歌川豊春うたがわとよはる

時代 江戸時代
カテゴリー 掛け軸,絵画、書画
作品種別 浮世絵
プロフィール 歌川 豊春(うたがわ とよはる、享保20年〈1735年〉 - 文化11年1月12日〈1814年3月3日〉)とは、江戸時代中期の浮世絵師。歌川派の祖。

歌川豊春(うたがわ とよはる、1735年〈享保20年〉–1814年〈文化11年〉)は、江戸時代中期から後期にかけて活躍した浮世絵師であり、歌川派の創始者として知られています。​彼の革新的な技法と教育活動は、後の浮世絵界に大きな影響を与えました。​

経歴と出自
歌川豊春の出生地については、豊後国臼杵(現在の大分県臼杵市)、但馬国豊岡(現在の兵庫県豊岡市)、および江戸の三説があり、定説は確立されていません。​近年では、臼杵出身説が有力視されています 。​

彼の本名は昌樹(まさき)、通称は但馬屋庄次郎、後に新右衛門と改めました。​号としては一龍斎、潜龍斎、松爾楼などを用いています。
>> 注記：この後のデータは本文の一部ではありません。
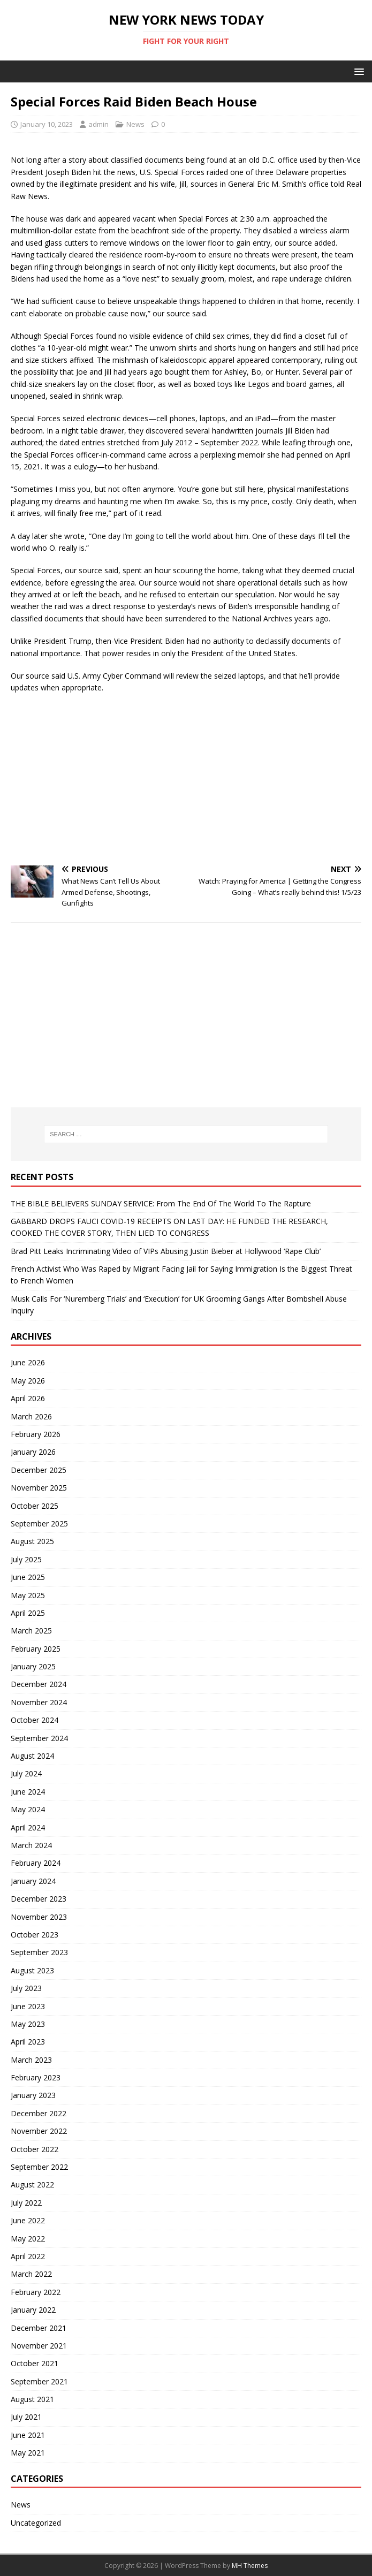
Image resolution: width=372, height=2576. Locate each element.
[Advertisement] (186, 780)
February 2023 (35, 2077)
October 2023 (34, 1934)
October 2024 (34, 1720)
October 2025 (34, 1506)
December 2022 (38, 2113)
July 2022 (26, 2203)
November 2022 (39, 2131)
​「歌川」の姓は、江戸の芝宇田川町に居住していたことに由来するとされています 。​

若い頃、京都で狩野派の鶴沢探鯨に学び、その後江戸に移り、鳥山石燕に師事したと伝えられていますが、これらの師弟関係については確証がなく、他にも西村重長や石川豊信の門人であったという説も存在します 。​

作風と業績
歌川豊春は、浮世絵版画において役者絵や美人画を手がけましたが、特に「浮絵(うきえ)」と呼ばれる西洋の遠近法を取り入れた作品で知られています。​彼は、奥村政信が始めた浮絵をさらに発展させ、正確な遠近法を用いて江戸の風景を描き、風景画としての浮世絵の地位を確立しました 。​

また、彼はヨーロッパや中国から輸入された銅版画を研究し、それらを模写することで技術を習得しました。​これにより、浮世絵における風景画の発展に大きく貢献し、後の葛飾北斎や歌川広重らの作品に影響を与えました 。​

教育活動と歌川派の発展
歌川豊春は、弟子の育成にも力を注ぎました。​彼の門下からは、初代歌川豊国や歌川豊広といった優れた絵師が輩出され、さらにその弟子たちからは歌川国貞、歌川国芳、歌川広重など、幕末の浮世絵界を代表する絵師たちが登場しました 。​これにより、歌川派は浮世絵界において最大の画派として栄えました。​


代表作と所蔵美術館
歌川豊春の代表作には、以下のような作品があります:​

『紅毛フランカイノ湊万里鐘響図』
『浮絵和国景跡京都三拾三軒堂之図』
『阿蘭陀フランスカノ伽藍之図』
『浮絵 紅毛フランカイノ湊万里鐘響図』

これらの作品は、ボストン美術館やメトロポリタン美術館など、国内外の主要な美術館に所蔵されています。​

歌川豊春は、浮世絵に西洋の遠近法を取り入れた革新的な作品を生み出し、また多くの優れた弟子を育てることで、浮世絵の発展に大きく寄与しました。​彼の業績は、現在でも高く評価されています。